[Pointing rows for text and elements]
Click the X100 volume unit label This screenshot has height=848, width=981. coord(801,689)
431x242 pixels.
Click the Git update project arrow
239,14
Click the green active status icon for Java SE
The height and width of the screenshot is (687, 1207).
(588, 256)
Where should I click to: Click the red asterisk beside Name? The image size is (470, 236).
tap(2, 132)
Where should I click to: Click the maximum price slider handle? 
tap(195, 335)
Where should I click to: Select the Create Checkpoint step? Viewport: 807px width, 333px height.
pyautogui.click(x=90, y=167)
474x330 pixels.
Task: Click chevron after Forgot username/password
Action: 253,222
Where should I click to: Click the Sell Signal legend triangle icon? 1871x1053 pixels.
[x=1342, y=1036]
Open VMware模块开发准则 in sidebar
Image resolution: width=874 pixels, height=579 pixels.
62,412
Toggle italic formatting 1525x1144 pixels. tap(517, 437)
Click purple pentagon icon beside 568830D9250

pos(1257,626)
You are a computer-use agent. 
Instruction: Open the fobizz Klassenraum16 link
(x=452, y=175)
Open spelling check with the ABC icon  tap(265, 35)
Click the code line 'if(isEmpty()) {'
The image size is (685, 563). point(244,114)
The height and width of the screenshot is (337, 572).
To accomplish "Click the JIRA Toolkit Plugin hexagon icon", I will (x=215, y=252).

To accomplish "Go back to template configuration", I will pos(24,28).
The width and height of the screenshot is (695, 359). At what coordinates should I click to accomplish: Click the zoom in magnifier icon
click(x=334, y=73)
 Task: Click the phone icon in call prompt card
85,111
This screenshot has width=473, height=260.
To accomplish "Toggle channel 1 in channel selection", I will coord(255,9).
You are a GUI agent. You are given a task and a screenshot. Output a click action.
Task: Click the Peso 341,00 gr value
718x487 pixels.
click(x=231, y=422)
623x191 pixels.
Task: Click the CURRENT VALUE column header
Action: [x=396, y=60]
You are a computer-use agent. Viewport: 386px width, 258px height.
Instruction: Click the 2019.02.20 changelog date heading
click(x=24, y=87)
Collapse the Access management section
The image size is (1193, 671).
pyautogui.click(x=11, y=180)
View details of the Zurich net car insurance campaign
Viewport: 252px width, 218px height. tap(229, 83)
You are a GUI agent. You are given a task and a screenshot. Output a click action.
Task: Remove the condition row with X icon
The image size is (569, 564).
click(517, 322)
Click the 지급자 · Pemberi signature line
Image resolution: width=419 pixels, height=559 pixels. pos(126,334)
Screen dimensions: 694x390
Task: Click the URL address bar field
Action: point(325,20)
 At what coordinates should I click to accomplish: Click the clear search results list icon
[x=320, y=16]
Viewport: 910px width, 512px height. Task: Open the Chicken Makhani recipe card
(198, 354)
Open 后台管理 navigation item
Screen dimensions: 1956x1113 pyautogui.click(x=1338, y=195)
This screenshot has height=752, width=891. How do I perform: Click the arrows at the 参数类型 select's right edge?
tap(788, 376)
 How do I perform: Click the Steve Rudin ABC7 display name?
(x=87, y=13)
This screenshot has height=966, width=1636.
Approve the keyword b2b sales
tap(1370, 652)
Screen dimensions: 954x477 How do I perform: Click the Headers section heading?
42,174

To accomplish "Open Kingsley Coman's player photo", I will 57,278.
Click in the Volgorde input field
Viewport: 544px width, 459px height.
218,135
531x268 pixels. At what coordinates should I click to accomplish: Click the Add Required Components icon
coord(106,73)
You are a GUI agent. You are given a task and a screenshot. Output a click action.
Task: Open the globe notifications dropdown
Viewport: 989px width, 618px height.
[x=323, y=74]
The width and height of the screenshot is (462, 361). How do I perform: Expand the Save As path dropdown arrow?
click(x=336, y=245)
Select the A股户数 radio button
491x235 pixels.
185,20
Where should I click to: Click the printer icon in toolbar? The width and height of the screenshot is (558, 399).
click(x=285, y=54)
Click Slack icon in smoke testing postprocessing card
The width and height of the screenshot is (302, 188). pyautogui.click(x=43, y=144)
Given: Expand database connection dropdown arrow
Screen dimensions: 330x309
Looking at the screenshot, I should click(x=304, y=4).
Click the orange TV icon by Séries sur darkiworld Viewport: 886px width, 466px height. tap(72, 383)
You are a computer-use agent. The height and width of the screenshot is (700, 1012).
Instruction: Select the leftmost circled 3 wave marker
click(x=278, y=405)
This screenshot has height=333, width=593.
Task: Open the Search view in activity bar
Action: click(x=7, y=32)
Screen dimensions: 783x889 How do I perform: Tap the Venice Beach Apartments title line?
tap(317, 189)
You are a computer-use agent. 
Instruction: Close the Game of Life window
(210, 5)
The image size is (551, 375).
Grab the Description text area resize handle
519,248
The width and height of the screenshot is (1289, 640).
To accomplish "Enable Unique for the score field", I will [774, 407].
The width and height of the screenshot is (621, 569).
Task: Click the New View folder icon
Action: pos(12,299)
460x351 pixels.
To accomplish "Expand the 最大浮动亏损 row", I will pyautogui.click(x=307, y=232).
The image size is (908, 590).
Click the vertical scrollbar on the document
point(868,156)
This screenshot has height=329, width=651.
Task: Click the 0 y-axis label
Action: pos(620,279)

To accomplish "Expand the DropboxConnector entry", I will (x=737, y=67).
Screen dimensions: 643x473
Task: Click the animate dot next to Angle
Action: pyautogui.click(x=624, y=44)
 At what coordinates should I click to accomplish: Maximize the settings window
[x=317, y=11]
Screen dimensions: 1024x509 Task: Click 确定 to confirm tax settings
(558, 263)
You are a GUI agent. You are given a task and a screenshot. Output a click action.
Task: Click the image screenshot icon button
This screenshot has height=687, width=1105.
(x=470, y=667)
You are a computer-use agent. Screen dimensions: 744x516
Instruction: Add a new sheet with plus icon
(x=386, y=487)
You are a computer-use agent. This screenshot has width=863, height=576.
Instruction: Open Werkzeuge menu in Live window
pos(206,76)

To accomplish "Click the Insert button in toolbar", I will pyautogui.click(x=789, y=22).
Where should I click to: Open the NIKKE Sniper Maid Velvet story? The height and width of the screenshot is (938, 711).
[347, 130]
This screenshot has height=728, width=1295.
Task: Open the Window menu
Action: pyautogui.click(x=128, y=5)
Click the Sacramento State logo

▶ [Objective]: Render the lines of the rows above as a JSON list of strings, one string per line, omitting blank lines.

▶ [Answer to this task]:
[
  "Click the X100 volume unit label This screenshot has height=848, width=981. coord(801,689)",
  "431x242 pixels.",
  "Click the Git update project arrow",
  "239,14",
  "Click the green active status icon for Java SE",
  "The height and width of the screenshot is (687, 1207).",
  "(588, 256)",
  "Where should I click to: Click the red asterisk beside Name? The image size is (470, 236).",
  "tap(2, 132)",
  "Where should I click to: Click the maximum price slider handle? ",
  "tap(195, 335)",
  "Where should I click to: Select the Create Checkpoint step? Viewport: 807px width, 333px height.",
  "pyautogui.click(x=90, y=167)",
  "474x330 pixels.",
  "Task: Click chevron after Forgot username/password",
  "Action: 253,222",
  "Where should I click to: Click the Sell Signal legend triangle icon? 1871x1053 pixels.",
  "[x=1342, y=1036]",
  "Open VMware模块开发准则 in sidebar",
  "Image resolution: width=874 pixels, height=579 pixels.",
  "62,412",
  "Toggle italic formatting 1525x1144 pixels. tap(517, 437)",
  "Click purple pentagon icon beside 568830D9250",
  "pos(1257,626)",
  "You are a computer-use agent. ",
  "Instruction: Open the fobizz Klassenraum16 link",
  "(x=452, y=175)",
  "Open spelling check with the ABC icon  tap(265, 35)",
  "Click the code line 'if(isEmpty()) {'",
  "The image size is (685, 563). point(244,114)",
  "The height and width of the screenshot is (337, 572).",
  "To accomplish \"Click the JIRA Toolkit Plugin hexagon icon\", I will (x=215, y=252).",
  "To accomplish \"Go back to template configuration\", I will pos(24,28).",
  "The width and height of the screenshot is (695, 359). At what coordinates should I click to accomplish: Click the zoom in magnifier icon",
  "click(x=334, y=73)",
  " Task: Click the phone icon in call prompt card",
  "85,111",
  "This screenshot has width=473, height=260.",
  "To accomplish \"Toggle channel 1 in channel selection\", I will coord(255,9).",
  "You are a GUI agent. You are given a task and a screenshot. Output a click action.",
  "Task: Click the Peso 341,00 gr value",
  "718x487 pixels.",
  "click(x=231, y=422)",
  "623x191 pixels.",
  "Task: Click the CURRENT VALUE column header",
  "Action: [x=396, y=60]",
  "You are a computer-use agent. Viewport: 386px width, 258px height.",
  "Instruction: Click the 2019.02.20 changelog date heading",
  "click(x=24, y=87)",
  "Collapse the Access management section",
  "The image size is (1193, 671).",
  "pyautogui.click(x=11, y=180)",
  "View details of the Zurich net car insurance campaign",
  "Viewport: 252px width, 218px height. tap(229, 83)",
  "You are a GUI agent. You are given a task and a screenshot. Output a click action.",
  "Task: Remove the condition row with X icon",
  "The image size is (569, 564).",
  "click(517, 322)",
  "Click the 지급자 · Pemberi signature line",
  "Image resolution: width=419 pixels, height=559 pixels. pos(126,334)",
  "Screen dimensions: 694x390",
  "Task: Click the URL address bar field",
  "Action: point(325,20)",
  " At what coordinates should I click to accomplish: Click the clear search results list icon",
  "[x=320, y=16]",
  "Viewport: 910px width, 512px height. Task: Open the Chicken Makhani recipe card",
  "(198, 354)",
  "Open 后台管理 navigation item",
  "Screen dimensions: 1956x1113 pyautogui.click(x=1338, y=195)",
  "This screenshot has height=752, width=891. How do I perform: Click the arrows at the 参数类型 select's right edge?",
  "tap(788, 376)",
  " How do I perform: Click the Steve Rudin ABC7 display name?",
  "(x=87, y=13)",
  "This screenshot has height=966, width=1636.",
  "Approve the keyword b2b sales",
  "tap(1370, 652)",
  "Screen dimensions: 954x477 How do I perform: Click the Headers section heading?",
  "42,174",
  "To accomplish \"Open Kingsley Coman's player photo\", I will 57,278.",
  "Click in the Volgorde input field",
  "Viewport: 544px width, 459px height.",
  "218,135",
  "531x268 pixels. At what coordinates should I click to accomplish: Click the Add Required Components icon",
  "coord(106,73)",
  "You are a GUI agent. You are given a task and a screenshot. Output a click action.",
  "Task: Open the globe notifications dropdown",
  "Viewport: 989px width, 618px height.",
  "[x=323, y=74]",
  "The width and height of the screenshot is (462, 361). How do I perform: Expand the Save As path dropdown arrow?",
  "click(x=336, y=245)",
  "Select the A股户数 radio button",
  "491x235 pixels.",
  "185,20",
  "Where should I click to: Click the printer icon in toolbar? The width and height of the screenshot is (558, 399).",
  "click(x=285, y=54)",
  "Click Slack icon in smoke testing postprocessing card",
  "The width and height of the screenshot is (302, 188). pyautogui.click(x=43, y=144)",
  "Given: Expand database connection dropdown arrow",
  "Screen dimensions: 330x309",
  "Looking at the screenshot, I should click(x=304, y=4).",
  "Click the orange TV icon by Séries sur darkiworld Viewport: 886px width, 466px height. tap(72, 383)",
  "You are a computer-use agent. The height and width of the screenshot is (700, 1012).",
  "Instruction: Select the leftmost circled 3 wave marker",
  "click(x=278, y=405)",
  "This screenshot has height=333, width=593.",
  "Task: Open the Search view in activity bar",
  "Action: click(x=7, y=32)",
  "Screen dimensions: 783x889 How do I perform: Tap the Venice Beach Apartments title line?",
  "tap(317, 189)",
  "You are a computer-use agent. ",
  "Instruction: Close the Game of Life window",
  "(210, 5)",
  "The image size is (551, 375).",
  "Grab the Description text area resize handle",
  "519,248",
  "The width and height of the screenshot is (1289, 640).",
  "To accomplish \"Enable Unique for the score field\", I will [774, 407].",
  "The width and height of the screenshot is (621, 569).",
  "Task: Click the New View folder icon",
  "Action: pos(12,299)",
  "460x351 pixels.",
  "To accomplish \"Expand the 最大浮动亏损 row\", I will pyautogui.click(x=307, y=232).",
  "The image size is (908, 590).",
  "Click the vertical scrollbar on the document",
  "point(868,156)",
  "This screenshot has height=329, width=651.",
  "Task: Click the 0 y-axis label",
  "Action: pos(620,279)",
  "To accomplish \"Expand the DropboxConnector entry\", I will (x=737, y=67).",
  "Screen dimensions: 643x473",
  "Task: Click the animate dot next to Angle",
  "Action: pyautogui.click(x=624, y=44)",
  " At what coordinates should I click to accomplish: Maximize the settings window",
  "[x=317, y=11]",
  "Screen dimensions: 1024x509 Task: Click 确定 to confirm tax settings",
  "(558, 263)",
  "You are a GUI agent. You are given a task and a screenshot. Output a click action.",
  "Task: Click the image screenshot icon button",
  "This screenshot has height=687, width=1105.",
  "(x=470, y=667)",
  "You are a computer-use agent. Screen dimensions: 744x516",
  "Instruction: Add a new sheet with plus icon",
  "(x=386, y=487)",
  "You are a computer-use agent. This screenshot has width=863, height=576.",
  "Instruction: Open Werkzeuge menu in Live window",
  "pos(206,76)",
  "To accomplish \"Click the Insert button in toolbar\", I will pyautogui.click(x=789, y=22).",
  "Where should I click to: Open the NIKKE Sniper Maid Velvet story? The height and width of the screenshot is (938, 711).",
  "[347, 130]",
  "This screenshot has height=728, width=1295.",
  "Task: Open the Window menu",
  "Action: pyautogui.click(x=128, y=5)",
  "Click the Sacramento State logo"
]